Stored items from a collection
_ _ _ _
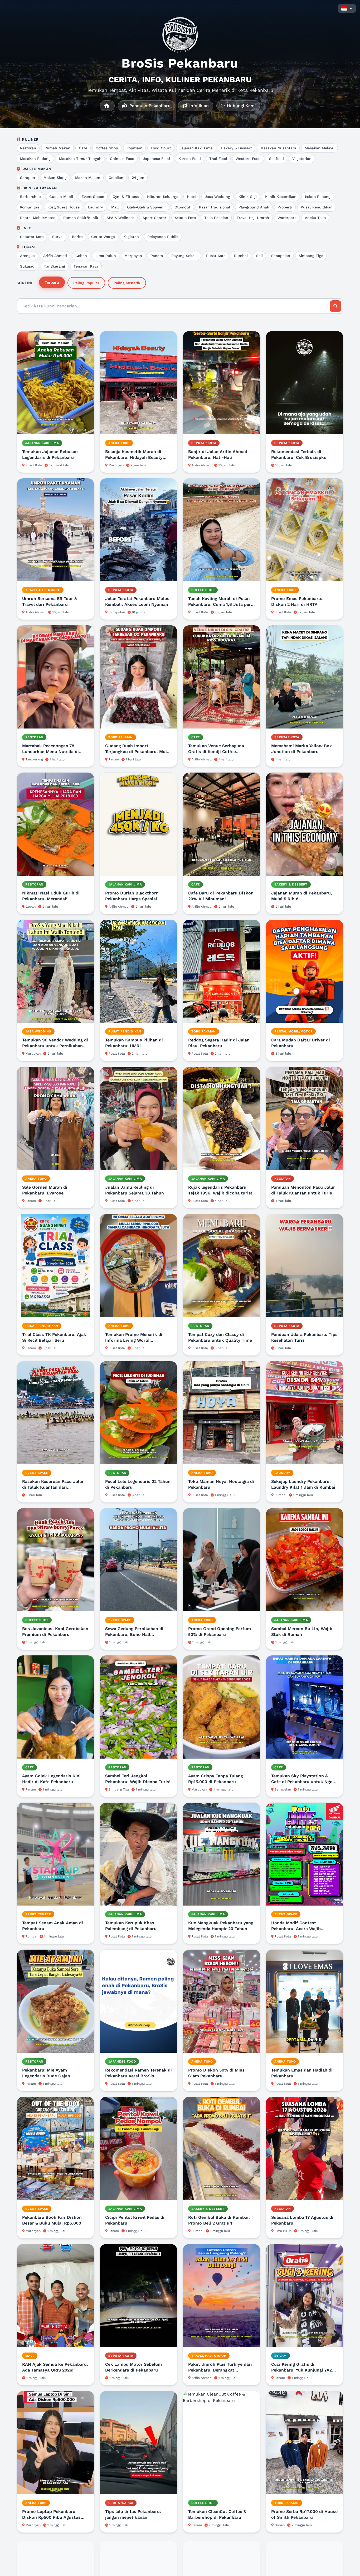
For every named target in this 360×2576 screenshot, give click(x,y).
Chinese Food (122, 158)
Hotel (191, 196)
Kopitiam (134, 148)
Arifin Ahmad (55, 256)
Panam (156, 256)
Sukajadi (28, 266)
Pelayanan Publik (162, 237)
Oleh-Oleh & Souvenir (146, 207)
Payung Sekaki (184, 256)
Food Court (161, 148)
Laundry (95, 207)
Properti (285, 207)
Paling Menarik (127, 283)
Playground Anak (254, 207)
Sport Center (154, 218)
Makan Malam (87, 177)
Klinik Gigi (248, 196)
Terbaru (52, 282)
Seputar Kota (32, 237)
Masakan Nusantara (278, 148)
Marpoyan (133, 256)
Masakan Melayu (319, 148)
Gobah (81, 256)
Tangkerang (54, 266)
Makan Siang (55, 177)
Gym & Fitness (126, 196)
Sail (259, 256)
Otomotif (182, 207)
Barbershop (30, 196)
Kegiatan (131, 237)
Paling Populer (86, 283)
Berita (77, 237)
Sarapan (27, 177)
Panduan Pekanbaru (149, 105)
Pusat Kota (216, 256)
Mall (115, 207)
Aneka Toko (315, 218)
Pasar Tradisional (214, 207)
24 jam (138, 177)
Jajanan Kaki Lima (196, 148)
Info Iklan (198, 105)
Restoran (28, 148)
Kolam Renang (317, 196)
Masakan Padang (35, 158)
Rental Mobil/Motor (37, 218)
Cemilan (116, 177)
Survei (58, 237)
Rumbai (241, 256)
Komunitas (29, 207)
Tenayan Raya (86, 266)
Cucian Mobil (61, 196)
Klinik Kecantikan (280, 196)
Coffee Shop (107, 148)
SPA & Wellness (120, 218)
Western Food (248, 158)
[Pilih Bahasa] (347, 8)
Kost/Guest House (63, 207)
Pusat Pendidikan (317, 207)
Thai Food (218, 158)
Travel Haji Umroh (253, 218)
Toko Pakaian (216, 218)
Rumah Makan (57, 148)
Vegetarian (302, 158)
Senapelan (280, 256)
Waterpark (287, 218)
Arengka (27, 256)
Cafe (83, 148)
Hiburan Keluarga (162, 196)
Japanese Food (156, 158)
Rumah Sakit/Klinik (80, 218)
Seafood (276, 158)
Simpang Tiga (311, 256)
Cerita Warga (103, 237)
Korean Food (189, 158)
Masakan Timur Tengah (80, 158)
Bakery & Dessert (236, 148)
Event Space (92, 196)
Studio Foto (185, 218)
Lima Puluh (105, 256)
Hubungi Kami (241, 105)
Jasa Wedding (217, 196)
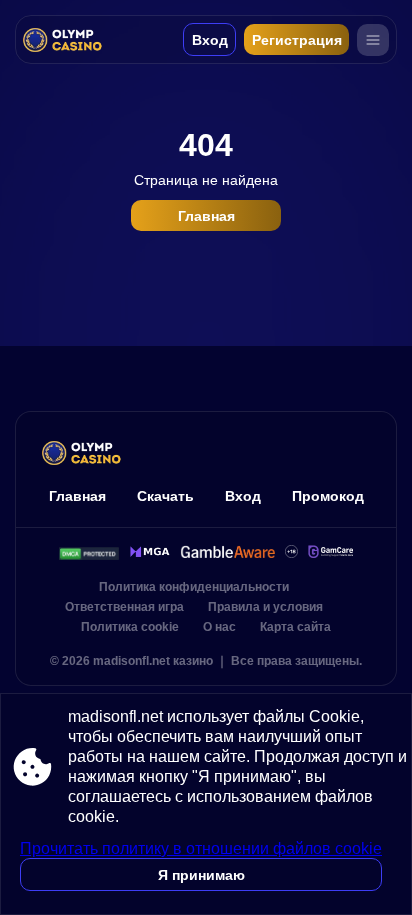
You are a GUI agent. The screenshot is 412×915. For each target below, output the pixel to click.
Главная (206, 216)
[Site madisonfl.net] (67, 39)
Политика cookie (130, 627)
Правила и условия (265, 607)
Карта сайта (295, 627)
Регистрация (297, 40)
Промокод (328, 496)
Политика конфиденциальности (194, 587)
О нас (219, 627)
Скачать (165, 496)
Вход (210, 40)
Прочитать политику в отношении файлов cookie (201, 848)
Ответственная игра (124, 607)
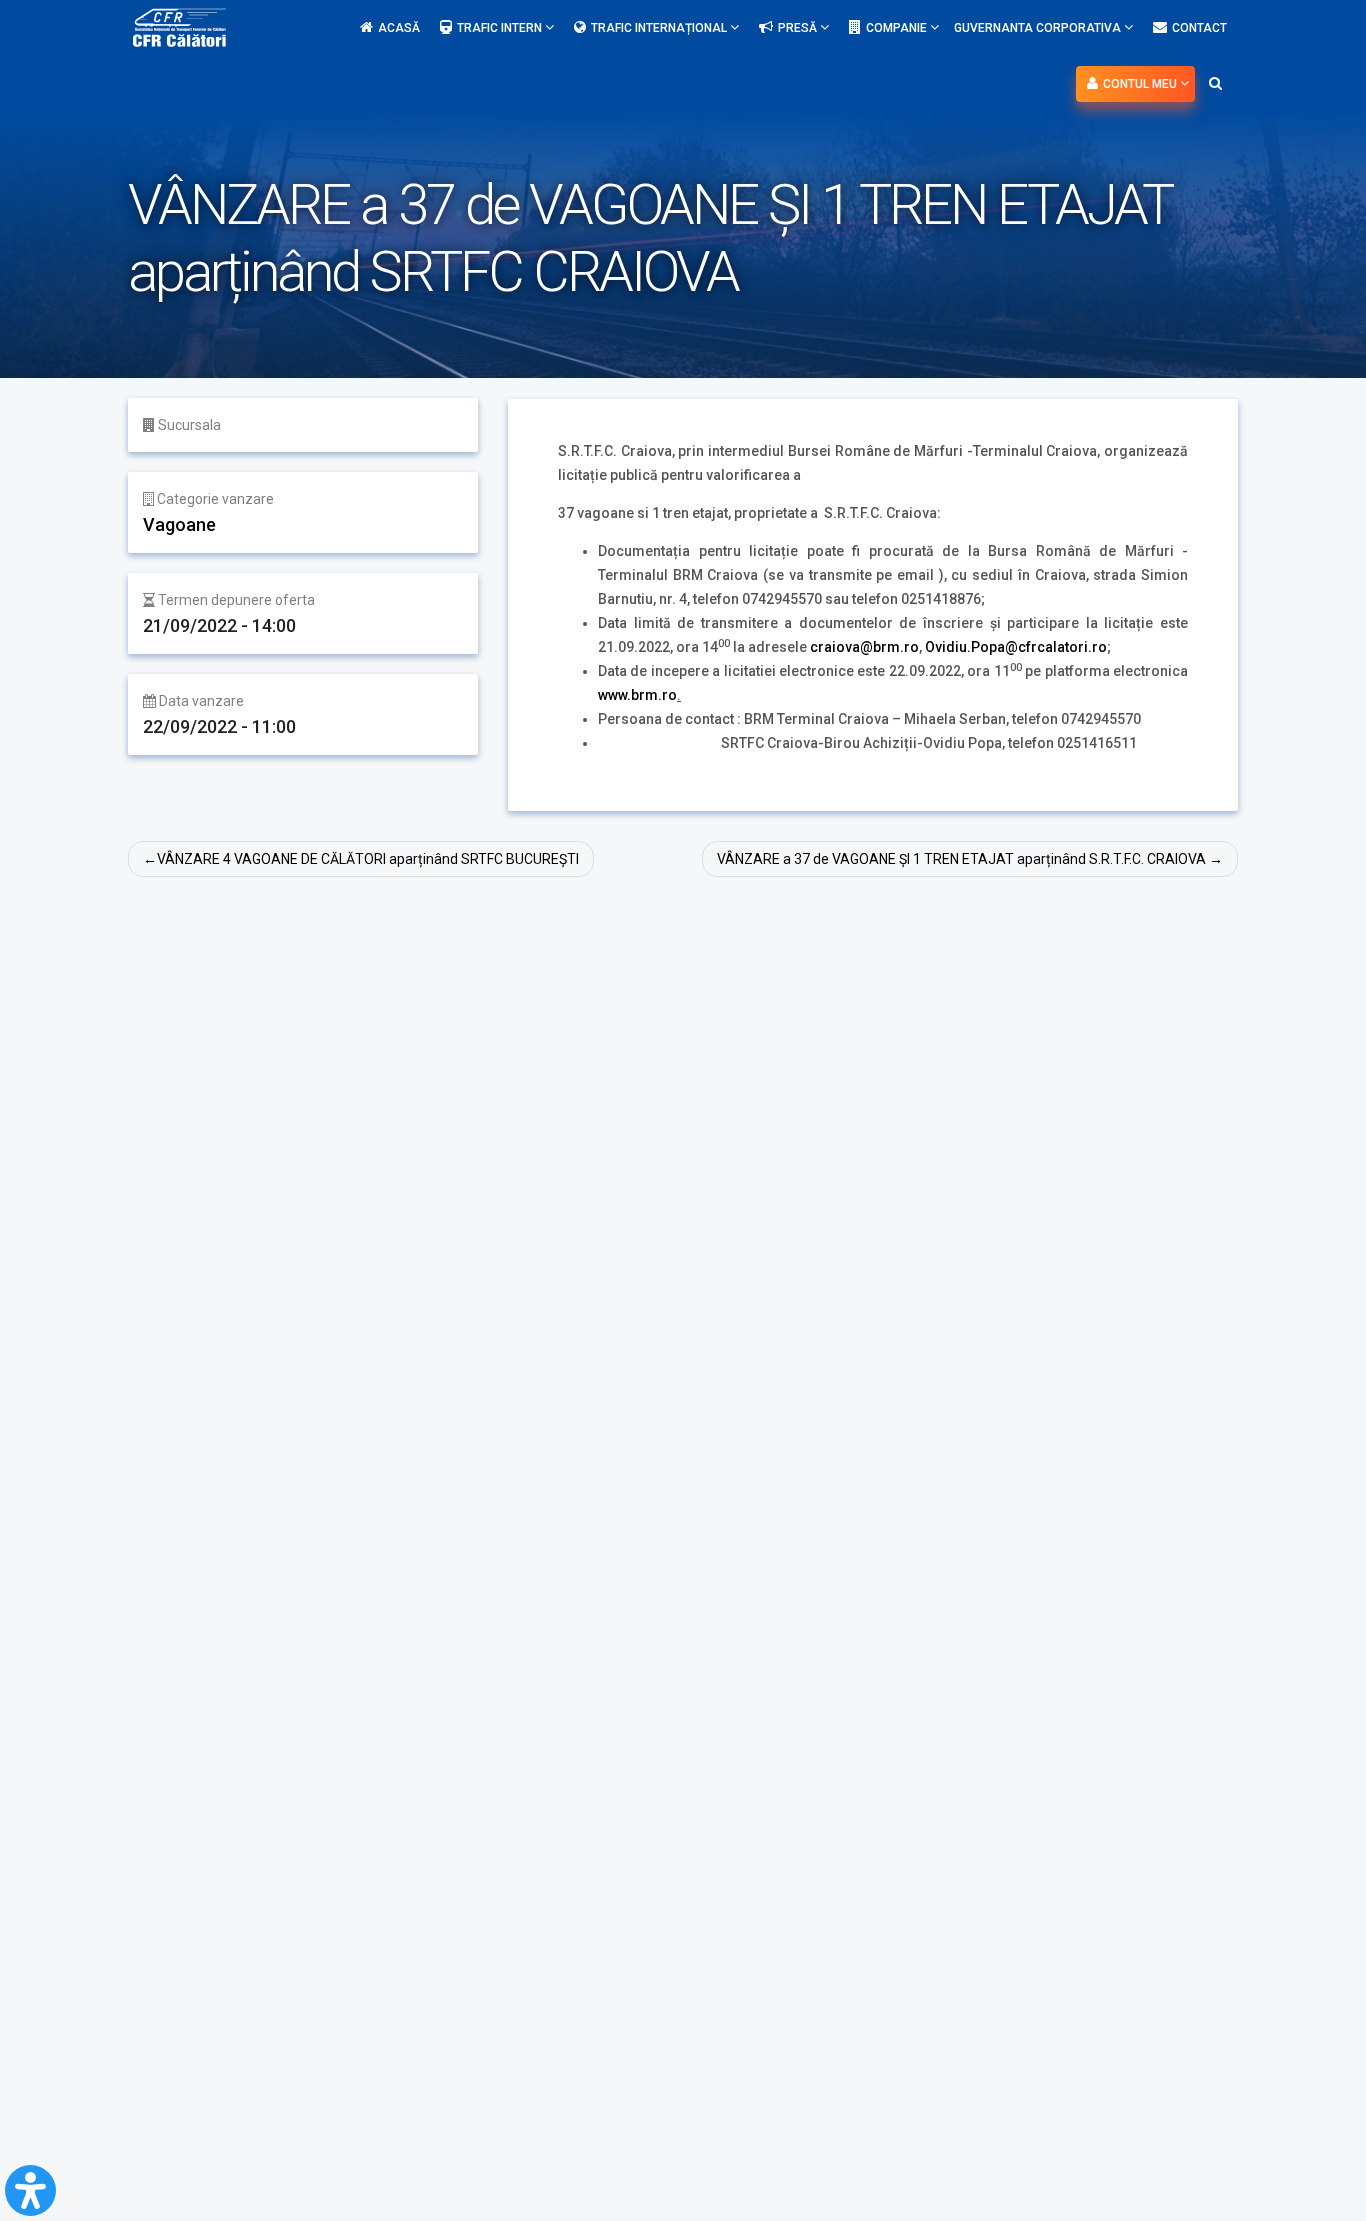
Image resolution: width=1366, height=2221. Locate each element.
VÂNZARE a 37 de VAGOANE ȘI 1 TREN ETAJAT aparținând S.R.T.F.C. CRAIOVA (961, 859)
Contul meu (1141, 84)
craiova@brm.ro (864, 647)
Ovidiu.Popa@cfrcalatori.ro (1016, 647)
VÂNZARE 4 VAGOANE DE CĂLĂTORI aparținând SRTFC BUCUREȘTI (368, 859)
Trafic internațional (660, 28)
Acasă (399, 28)
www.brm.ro (637, 695)
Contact (1199, 28)
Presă (799, 28)
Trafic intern (501, 28)
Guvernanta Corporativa (1039, 28)
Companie (898, 28)
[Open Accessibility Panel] (30, 2190)
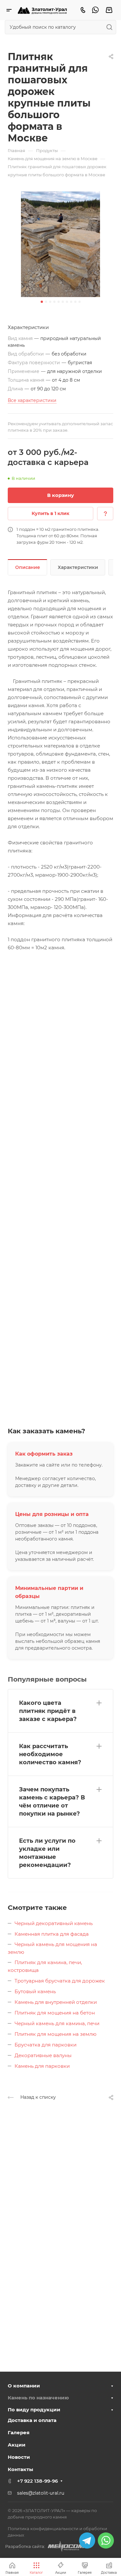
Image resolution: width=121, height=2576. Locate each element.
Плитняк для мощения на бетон (55, 2013)
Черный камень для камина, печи (57, 2023)
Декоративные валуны (43, 2055)
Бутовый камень (35, 1991)
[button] (42, 302)
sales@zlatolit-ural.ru (40, 2493)
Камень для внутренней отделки (56, 2002)
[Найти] (111, 27)
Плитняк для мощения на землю (55, 2034)
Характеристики (78, 567)
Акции (16, 2445)
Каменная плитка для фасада (52, 1934)
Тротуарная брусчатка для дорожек (60, 1981)
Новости (19, 2457)
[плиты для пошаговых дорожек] (60, 244)
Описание (27, 567)
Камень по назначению (38, 2398)
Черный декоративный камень (54, 1923)
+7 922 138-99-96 (37, 2481)
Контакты (20, 2469)
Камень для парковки (42, 2066)
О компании (24, 2386)
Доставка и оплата (32, 2420)
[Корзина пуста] (109, 10)
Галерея (18, 2432)
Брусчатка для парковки (45, 2045)
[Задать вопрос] (105, 513)
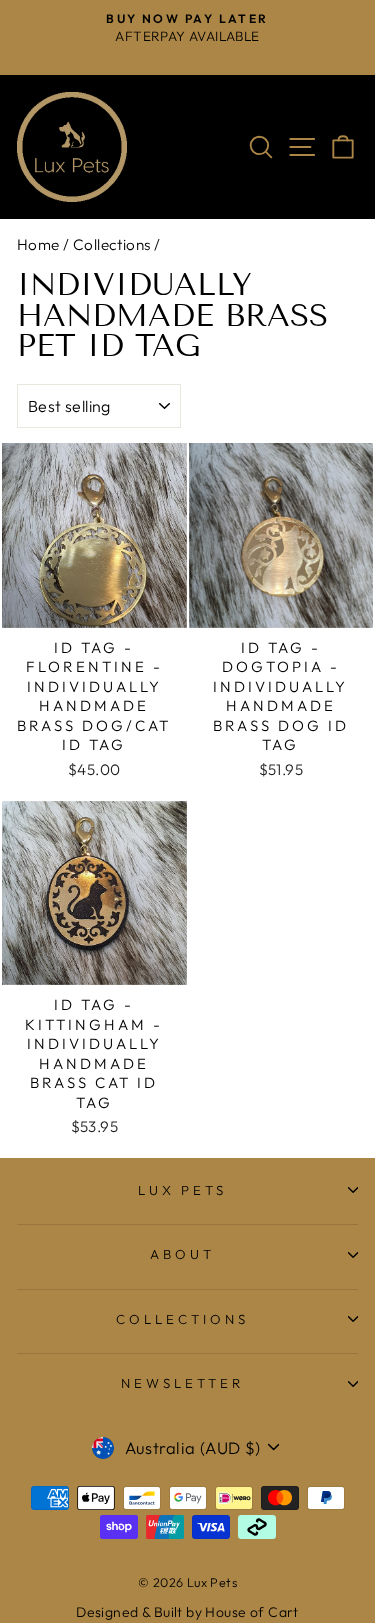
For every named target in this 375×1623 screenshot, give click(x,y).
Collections (112, 244)
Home (38, 244)
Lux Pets (183, 1190)
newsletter (182, 1383)
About (182, 1254)
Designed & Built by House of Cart (187, 1612)
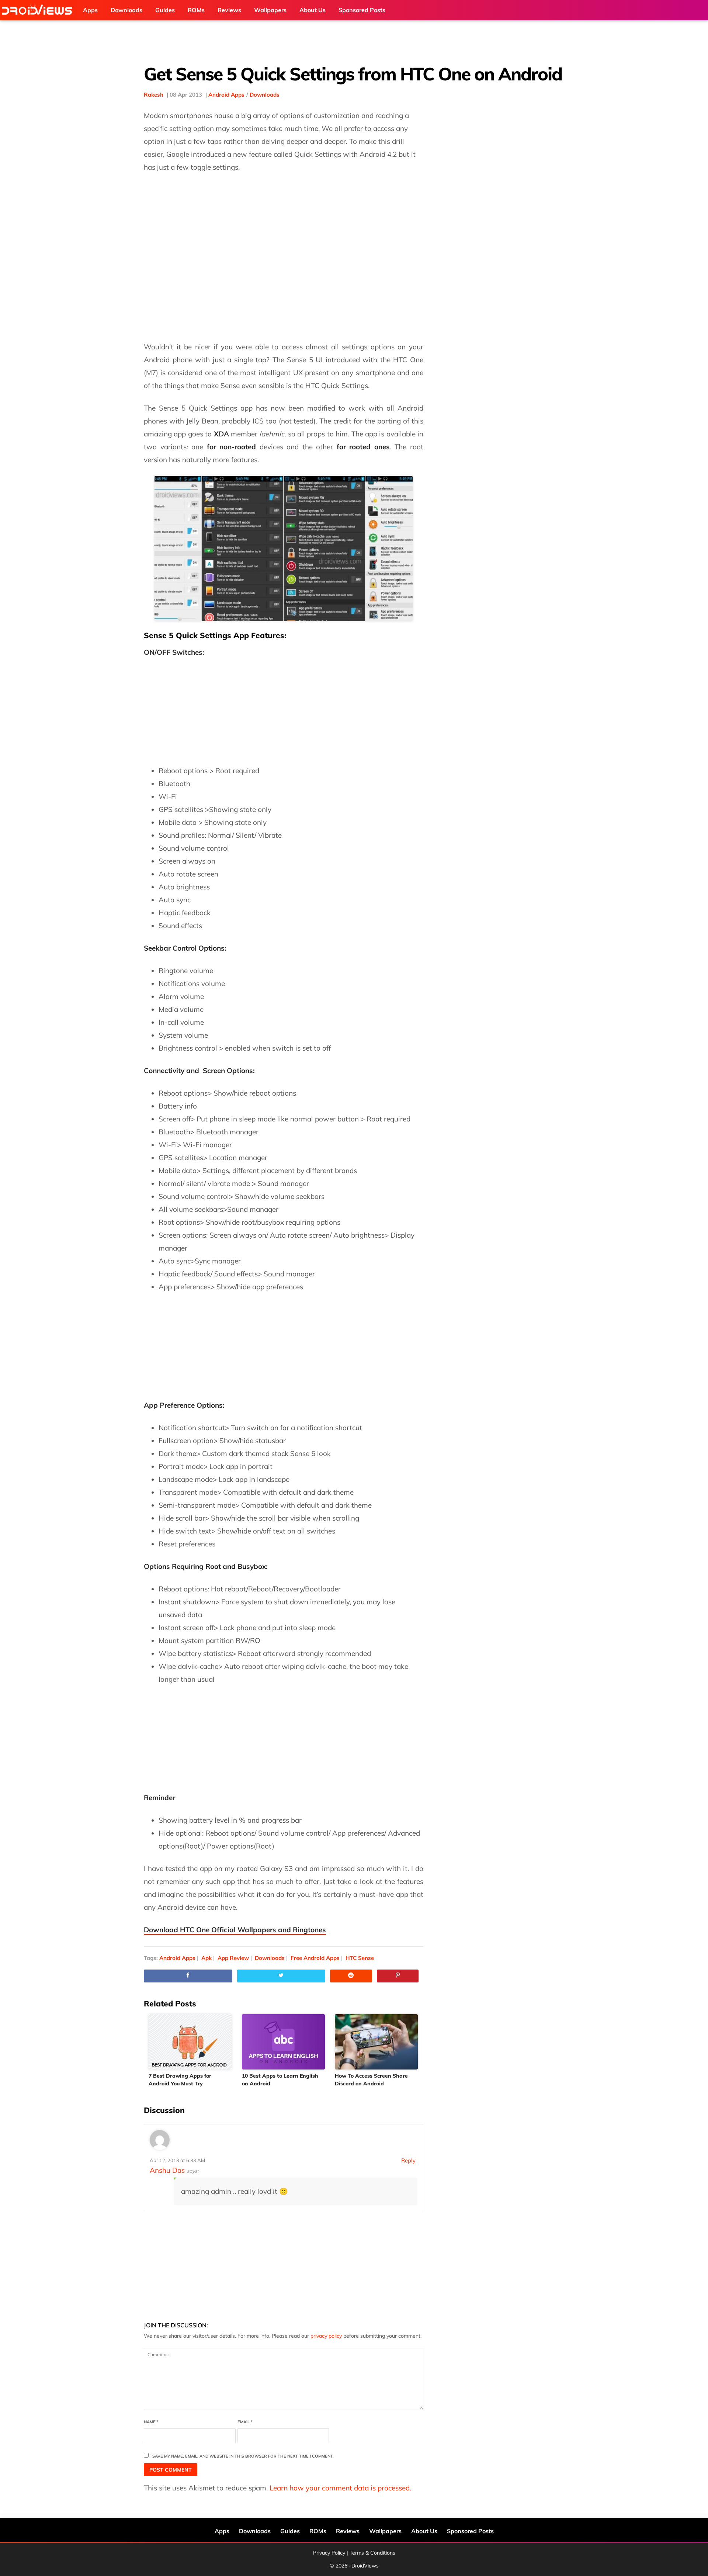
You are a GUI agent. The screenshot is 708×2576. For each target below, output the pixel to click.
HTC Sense (360, 1957)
_ _ _ _
Retype only the lines above from the one with "VÂNZARE 4 VAGOANE" through the one with "Image resolution: width=121, height=2576.", exactly and with both ends. Images stay out.

VÂNZARE 4 VAGOANE DE CĂLĂTORI aparținând SRTFC BUCUREȘTI (368, 859)
Trafic internațional (660, 28)
Acasă (399, 28)
www.brm.ro (637, 695)
Contact (1199, 28)
Presă (799, 28)
Trafic intern (501, 28)
Guvernanta Corporativa (1039, 28)
Companie (898, 28)
[Open Accessibility Panel] (30, 2190)
Image resolution: width=121, height=2576. Locate each element.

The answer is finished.